_Instructions for the task:_
Nothing may be left out, so copy every entry exactly.

** Records supplied follows **

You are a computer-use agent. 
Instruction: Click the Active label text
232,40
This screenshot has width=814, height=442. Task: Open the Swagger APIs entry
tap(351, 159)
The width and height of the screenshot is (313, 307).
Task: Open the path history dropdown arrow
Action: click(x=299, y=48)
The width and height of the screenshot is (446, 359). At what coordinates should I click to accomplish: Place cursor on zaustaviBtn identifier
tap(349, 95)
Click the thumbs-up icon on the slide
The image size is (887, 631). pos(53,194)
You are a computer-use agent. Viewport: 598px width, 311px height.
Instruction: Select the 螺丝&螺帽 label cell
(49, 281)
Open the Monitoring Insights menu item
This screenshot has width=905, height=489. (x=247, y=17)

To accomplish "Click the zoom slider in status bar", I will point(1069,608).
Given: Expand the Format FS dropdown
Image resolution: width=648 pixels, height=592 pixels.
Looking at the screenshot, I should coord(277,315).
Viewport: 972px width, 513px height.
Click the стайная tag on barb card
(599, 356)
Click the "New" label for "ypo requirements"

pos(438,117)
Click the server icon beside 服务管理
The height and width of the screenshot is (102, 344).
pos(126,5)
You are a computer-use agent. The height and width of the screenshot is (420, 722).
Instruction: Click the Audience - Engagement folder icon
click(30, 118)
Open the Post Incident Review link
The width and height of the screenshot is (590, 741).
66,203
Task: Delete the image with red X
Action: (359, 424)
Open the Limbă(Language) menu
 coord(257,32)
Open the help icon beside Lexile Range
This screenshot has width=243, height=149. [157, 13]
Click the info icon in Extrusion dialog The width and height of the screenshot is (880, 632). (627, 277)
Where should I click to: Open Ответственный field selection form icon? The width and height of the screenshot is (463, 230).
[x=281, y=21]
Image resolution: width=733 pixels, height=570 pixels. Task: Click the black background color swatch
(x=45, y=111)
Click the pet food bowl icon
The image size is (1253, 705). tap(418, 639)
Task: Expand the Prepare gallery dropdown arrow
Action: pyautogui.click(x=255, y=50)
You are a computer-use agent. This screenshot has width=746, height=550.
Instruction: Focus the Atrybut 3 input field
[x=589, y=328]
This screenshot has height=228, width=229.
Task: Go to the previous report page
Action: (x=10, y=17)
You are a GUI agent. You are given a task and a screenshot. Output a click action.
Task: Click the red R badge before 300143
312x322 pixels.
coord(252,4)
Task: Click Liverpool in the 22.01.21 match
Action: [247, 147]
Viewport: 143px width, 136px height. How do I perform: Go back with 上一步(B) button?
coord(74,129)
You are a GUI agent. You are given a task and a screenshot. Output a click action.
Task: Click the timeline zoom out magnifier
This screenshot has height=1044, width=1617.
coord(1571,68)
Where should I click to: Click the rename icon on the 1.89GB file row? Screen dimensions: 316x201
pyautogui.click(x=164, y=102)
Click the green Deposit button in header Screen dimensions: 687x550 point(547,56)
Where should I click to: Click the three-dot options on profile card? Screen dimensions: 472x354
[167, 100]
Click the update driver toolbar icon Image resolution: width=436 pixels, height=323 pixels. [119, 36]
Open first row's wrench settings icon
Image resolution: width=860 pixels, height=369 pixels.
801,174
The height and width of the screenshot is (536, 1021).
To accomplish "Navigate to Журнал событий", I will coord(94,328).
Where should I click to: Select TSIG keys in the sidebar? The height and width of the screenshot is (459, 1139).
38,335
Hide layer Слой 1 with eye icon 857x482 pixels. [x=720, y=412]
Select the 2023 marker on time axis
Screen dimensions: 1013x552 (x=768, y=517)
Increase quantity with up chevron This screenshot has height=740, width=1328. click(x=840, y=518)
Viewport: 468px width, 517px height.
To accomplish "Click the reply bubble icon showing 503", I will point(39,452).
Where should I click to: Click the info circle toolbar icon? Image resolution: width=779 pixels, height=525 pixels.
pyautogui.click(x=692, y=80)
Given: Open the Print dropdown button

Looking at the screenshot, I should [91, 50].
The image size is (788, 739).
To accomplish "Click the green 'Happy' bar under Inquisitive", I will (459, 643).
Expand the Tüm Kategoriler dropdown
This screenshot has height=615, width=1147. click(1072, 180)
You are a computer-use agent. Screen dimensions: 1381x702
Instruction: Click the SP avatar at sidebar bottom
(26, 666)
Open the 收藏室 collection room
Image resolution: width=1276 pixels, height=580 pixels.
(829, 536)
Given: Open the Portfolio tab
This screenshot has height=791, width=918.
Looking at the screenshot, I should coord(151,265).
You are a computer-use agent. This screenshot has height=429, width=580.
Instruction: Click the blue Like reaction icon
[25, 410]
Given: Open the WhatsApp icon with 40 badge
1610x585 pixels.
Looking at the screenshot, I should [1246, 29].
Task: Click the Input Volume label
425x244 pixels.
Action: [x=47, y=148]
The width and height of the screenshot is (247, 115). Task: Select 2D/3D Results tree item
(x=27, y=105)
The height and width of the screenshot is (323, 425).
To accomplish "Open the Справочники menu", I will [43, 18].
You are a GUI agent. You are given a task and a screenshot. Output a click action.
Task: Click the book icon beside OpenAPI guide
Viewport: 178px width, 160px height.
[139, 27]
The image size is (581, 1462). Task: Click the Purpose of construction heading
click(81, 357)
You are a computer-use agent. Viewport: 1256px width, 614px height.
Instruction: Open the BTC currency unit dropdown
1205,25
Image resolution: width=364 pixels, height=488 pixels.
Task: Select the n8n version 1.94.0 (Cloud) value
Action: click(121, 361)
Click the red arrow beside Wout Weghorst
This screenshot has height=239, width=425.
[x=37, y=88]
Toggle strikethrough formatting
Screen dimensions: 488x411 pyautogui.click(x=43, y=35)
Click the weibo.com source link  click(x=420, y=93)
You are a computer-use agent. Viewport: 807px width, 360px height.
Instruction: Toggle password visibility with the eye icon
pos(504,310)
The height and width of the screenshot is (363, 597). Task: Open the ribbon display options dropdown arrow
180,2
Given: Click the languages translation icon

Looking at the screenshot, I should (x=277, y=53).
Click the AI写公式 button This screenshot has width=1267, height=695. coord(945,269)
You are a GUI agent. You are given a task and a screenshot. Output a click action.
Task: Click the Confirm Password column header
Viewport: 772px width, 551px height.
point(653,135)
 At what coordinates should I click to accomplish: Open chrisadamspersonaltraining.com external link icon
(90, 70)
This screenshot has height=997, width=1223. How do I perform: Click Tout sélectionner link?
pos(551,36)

** End of Records supplied **

_Problem solution:_
You are a computer-use agent. 
Instruction: Click the Active label text
232,40
This screenshot has width=814, height=442. Task: Open the Swagger APIs entry
tap(351, 159)
The width and height of the screenshot is (313, 307).
Task: Open the path history dropdown arrow
Action: click(x=299, y=48)
The width and height of the screenshot is (446, 359). At what coordinates should I click to accomplish: Place cursor on zaustaviBtn identifier
tap(349, 95)
Click the thumbs-up icon on the slide
The image size is (887, 631). pos(53,194)
You are a computer-use agent. Viewport: 598px width, 311px height.
Instruction: Select the 螺丝&螺帽 label cell
(49, 281)
Open the Monitoring Insights menu item
This screenshot has width=905, height=489. (x=247, y=17)

To accomplish "Click the zoom slider in status bar", I will point(1069,608).
Given: Expand the Format FS dropdown
Image resolution: width=648 pixels, height=592 pixels.
Looking at the screenshot, I should coord(277,315).
Viewport: 972px width, 513px height.
Click the стайная tag on barb card
(599, 356)
Click the "New" label for "ypo requirements"

pos(438,117)
Click the server icon beside 服务管理
The height and width of the screenshot is (102, 344).
pos(126,5)
You are a computer-use agent. The height and width of the screenshot is (420, 722).
Instruction: Click the Audience - Engagement folder icon
click(30, 118)
Open the Post Incident Review link
The width and height of the screenshot is (590, 741).
66,203
Task: Delete the image with red X
Action: (359, 424)
Open the Limbă(Language) menu
 coord(257,32)
Open the help icon beside Lexile Range
This screenshot has width=243, height=149. [157, 13]
Click the info icon in Extrusion dialog The width and height of the screenshot is (880, 632). (627, 277)
Where should I click to: Open Ответственный field selection form icon? The width and height of the screenshot is (463, 230).
[x=281, y=21]
Image resolution: width=733 pixels, height=570 pixels. Task: Click the black background color swatch
(x=45, y=111)
Click the pet food bowl icon
The image size is (1253, 705). tap(418, 639)
Task: Expand the Prepare gallery dropdown arrow
Action: pyautogui.click(x=255, y=50)
You are a computer-use agent. This screenshot has width=746, height=550.
Instruction: Focus the Atrybut 3 input field
[x=589, y=328]
This screenshot has height=228, width=229.
Task: Go to the previous report page
Action: (x=10, y=17)
You are a GUI agent. You are given a task and a screenshot. Output a click action.
Task: Click the red R badge before 300143
312x322 pixels.
coord(252,4)
Task: Click Liverpool in the 22.01.21 match
Action: [247, 147]
Viewport: 143px width, 136px height. How do I perform: Go back with 上一步(B) button?
coord(74,129)
You are a GUI agent. You are given a task and a screenshot. Output a click action.
Task: Click the timeline zoom out magnifier
This screenshot has height=1044, width=1617.
coord(1571,68)
Where should I click to: Click the rename icon on the 1.89GB file row? Screen dimensions: 316x201
pyautogui.click(x=164, y=102)
Click the green Deposit button in header Screen dimensions: 687x550 point(547,56)
Where should I click to: Click the three-dot options on profile card? Screen dimensions: 472x354
[167, 100]
Click the update driver toolbar icon Image resolution: width=436 pixels, height=323 pixels. [119, 36]
Open first row's wrench settings icon
Image resolution: width=860 pixels, height=369 pixels.
801,174
The height and width of the screenshot is (536, 1021).
To accomplish "Navigate to Журнал событий", I will coord(94,328).
Where should I click to: Select TSIG keys in the sidebar? The height and width of the screenshot is (459, 1139).
38,335
Hide layer Слой 1 with eye icon 857x482 pixels. [x=720, y=412]
Select the 2023 marker on time axis
Screen dimensions: 1013x552 (x=768, y=517)
Increase quantity with up chevron This screenshot has height=740, width=1328. click(x=840, y=518)
Viewport: 468px width, 517px height.
To accomplish "Click the reply bubble icon showing 503", I will point(39,452).
Where should I click to: Click the info circle toolbar icon? Image resolution: width=779 pixels, height=525 pixels.
pyautogui.click(x=692, y=80)
Given: Open the Print dropdown button

Looking at the screenshot, I should [91, 50].
The image size is (788, 739).
To accomplish "Click the green 'Happy' bar under Inquisitive", I will (459, 643).
Expand the Tüm Kategoriler dropdown
This screenshot has height=615, width=1147. click(1072, 180)
You are a computer-use agent. Screen dimensions: 1381x702
Instruction: Click the SP avatar at sidebar bottom
(26, 666)
Open the 收藏室 collection room
Image resolution: width=1276 pixels, height=580 pixels.
(829, 536)
Given: Open the Portfolio tab
This screenshot has height=791, width=918.
Looking at the screenshot, I should coord(151,265).
You are a computer-use agent. This screenshot has height=429, width=580.
Instruction: Click the blue Like reaction icon
[25, 410]
Given: Open the WhatsApp icon with 40 badge
1610x585 pixels.
Looking at the screenshot, I should [1246, 29].
Task: Click the Input Volume label
425x244 pixels.
Action: [x=47, y=148]
The width and height of the screenshot is (247, 115). Task: Select 2D/3D Results tree item
(x=27, y=105)
The height and width of the screenshot is (323, 425).
To accomplish "Open the Справочники menu", I will [43, 18].
You are a GUI agent. You are given a task and a screenshot. Output a click action.
Task: Click the book icon beside OpenAPI guide
Viewport: 178px width, 160px height.
[139, 27]
The image size is (581, 1462). Task: Click the Purpose of construction heading
click(81, 357)
You are a computer-use agent. Viewport: 1256px width, 614px height.
Instruction: Open the BTC currency unit dropdown
1205,25
Image resolution: width=364 pixels, height=488 pixels.
Task: Select the n8n version 1.94.0 (Cloud) value
Action: click(121, 361)
Click the red arrow beside Wout Weghorst
This screenshot has height=239, width=425.
[x=37, y=88]
Toggle strikethrough formatting
Screen dimensions: 488x411 pyautogui.click(x=43, y=35)
Click the weibo.com source link  click(x=420, y=93)
You are a computer-use agent. Viewport: 807px width, 360px height.
Instruction: Toggle password visibility with the eye icon
pos(504,310)
The height and width of the screenshot is (363, 597). Task: Open the ribbon display options dropdown arrow
180,2
Given: Click the languages translation icon

Looking at the screenshot, I should (x=277, y=53).
Click the AI写公式 button This screenshot has width=1267, height=695. coord(945,269)
You are a GUI agent. You are given a task and a screenshot. Output a click action.
Task: Click the Confirm Password column header
Viewport: 772px width, 551px height.
point(653,135)
 At what coordinates should I click to accomplish: Open chrisadamspersonaltraining.com external link icon
(90, 70)
This screenshot has height=997, width=1223. How do I perform: Click Tout sélectionner link?
pos(551,36)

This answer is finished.